- **Source material**:
= Beginning of Section =
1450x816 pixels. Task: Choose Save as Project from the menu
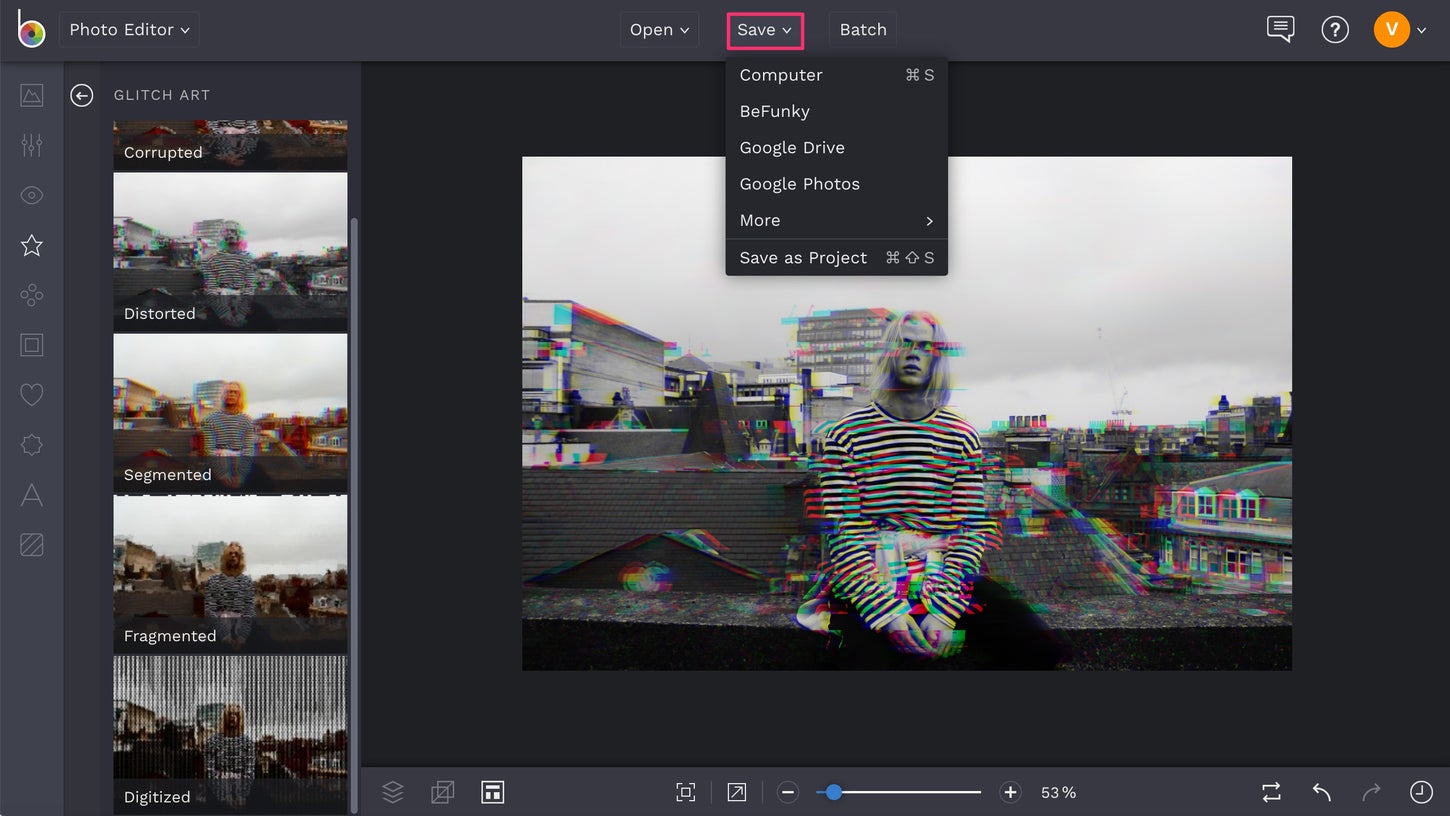[803, 257]
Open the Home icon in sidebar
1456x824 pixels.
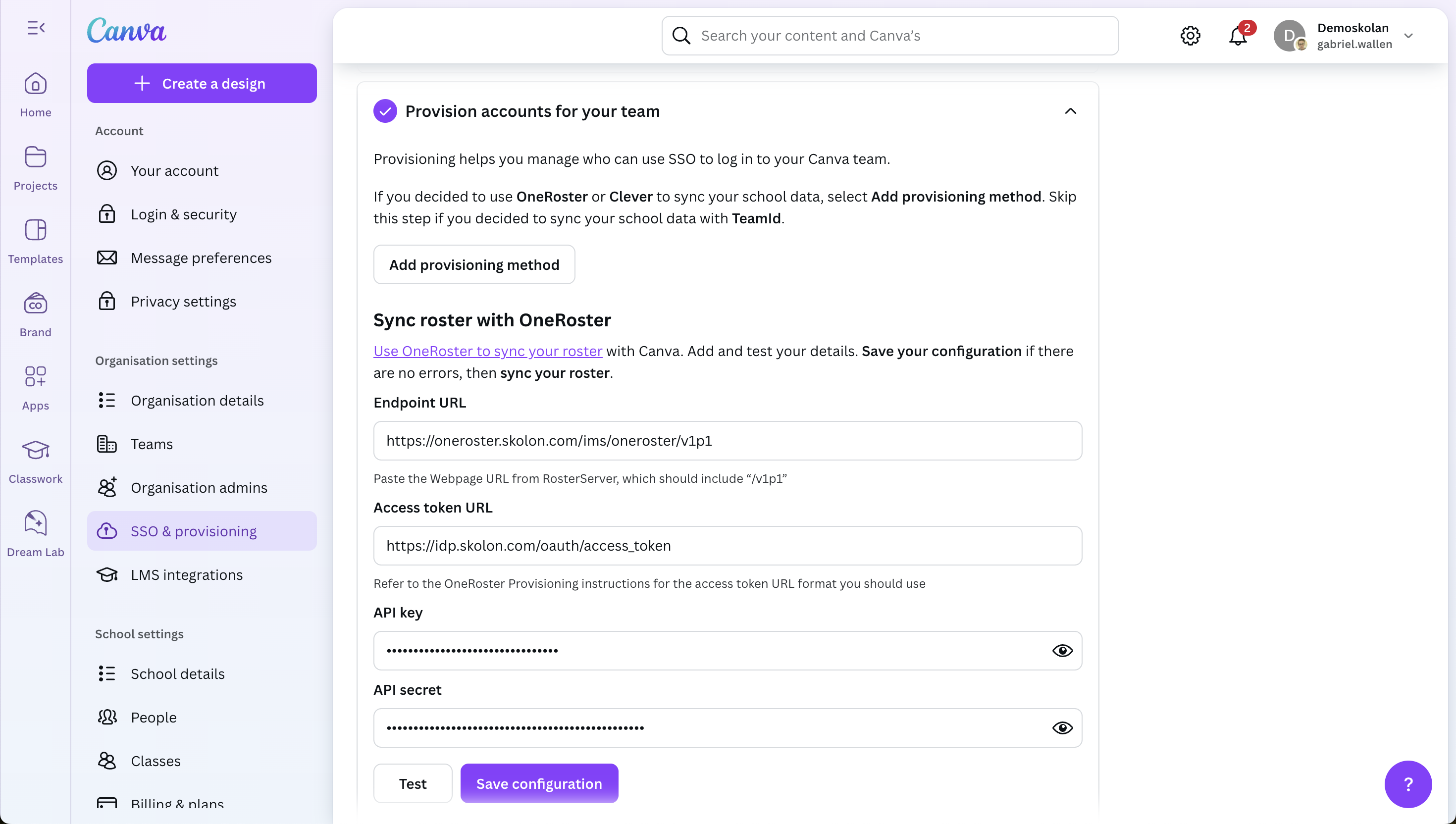[35, 94]
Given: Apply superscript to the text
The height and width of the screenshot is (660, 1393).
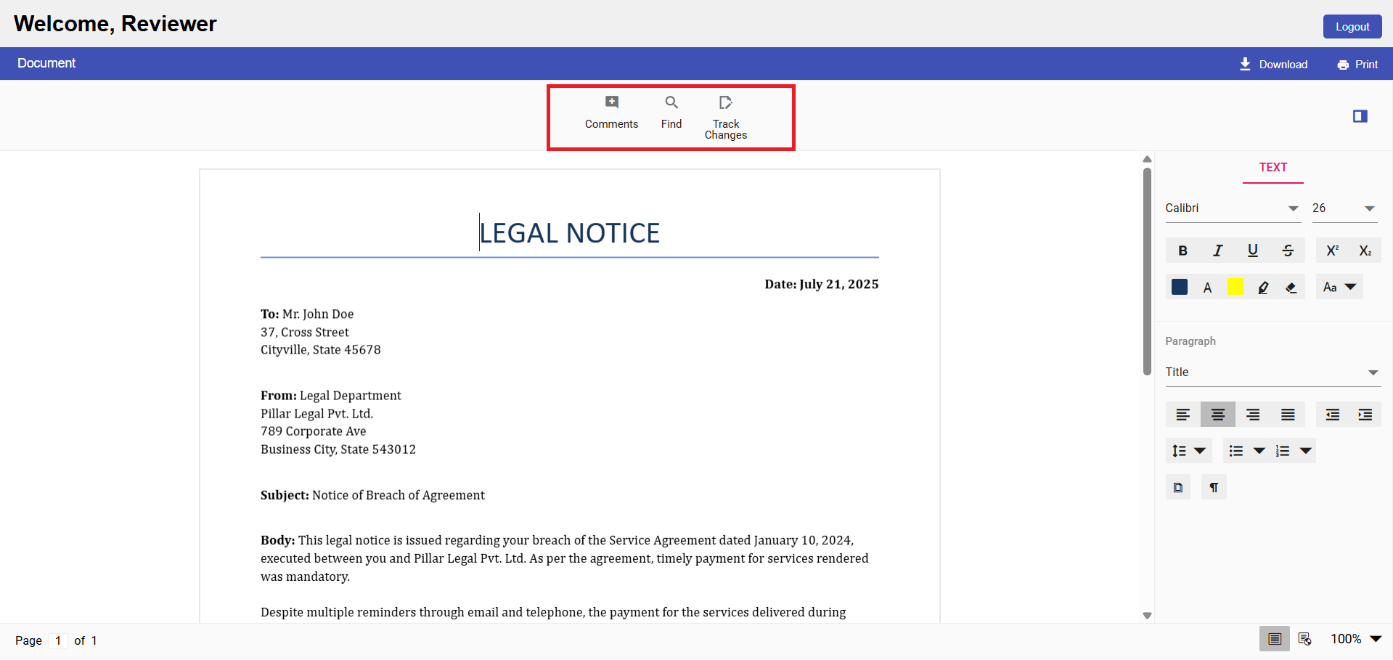Looking at the screenshot, I should pyautogui.click(x=1332, y=251).
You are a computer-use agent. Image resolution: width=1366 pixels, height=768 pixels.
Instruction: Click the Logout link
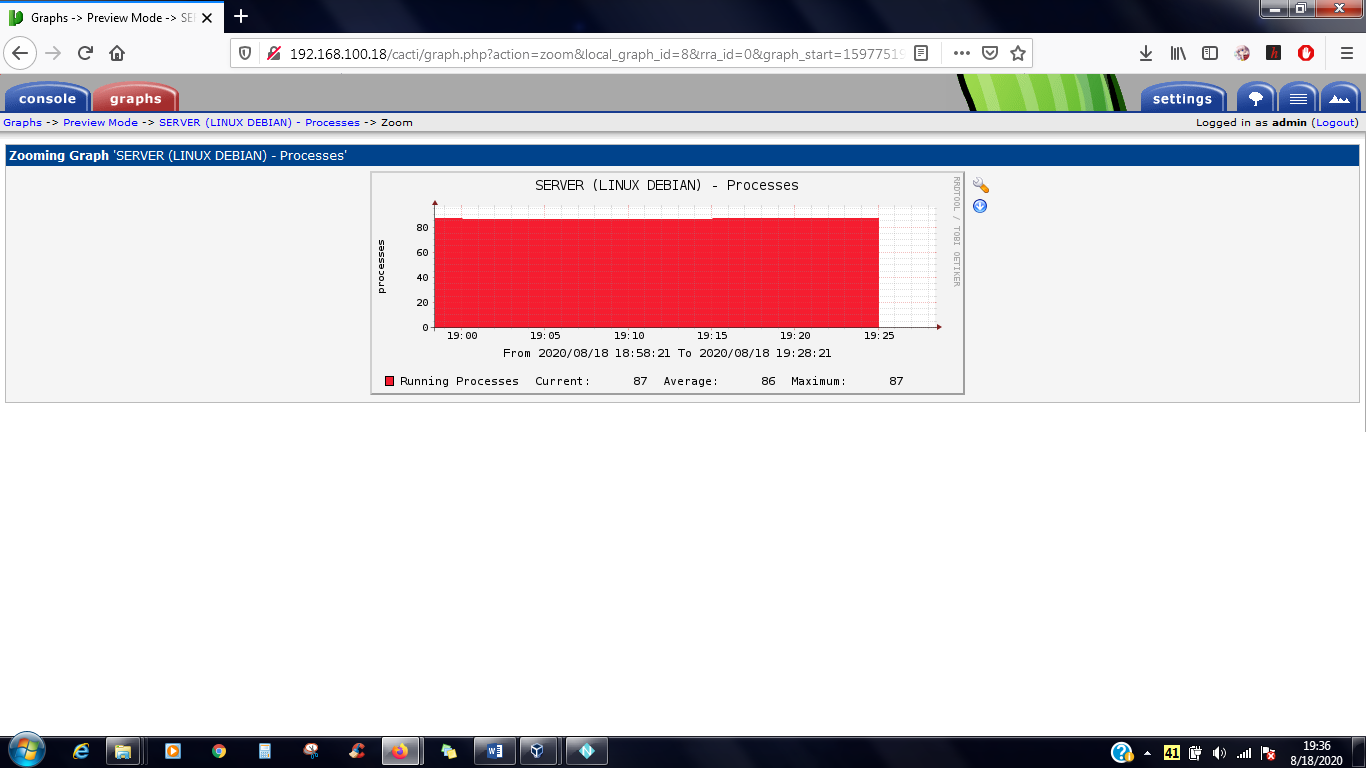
= End of Section =
Could you copy all of the entries above exactly, without the pictures?

- **Output for this task**:
1450x816 pixels. Task: Choose Save as Project from the menu
[803, 257]
Open the Home icon in sidebar
1456x824 pixels.
[35, 94]
Given: Apply superscript to the text
The height and width of the screenshot is (660, 1393).
Looking at the screenshot, I should pyautogui.click(x=1332, y=251).
You are a computer-use agent. Image resolution: width=1366 pixels, height=768 pixels.
Instruction: Click the Logout link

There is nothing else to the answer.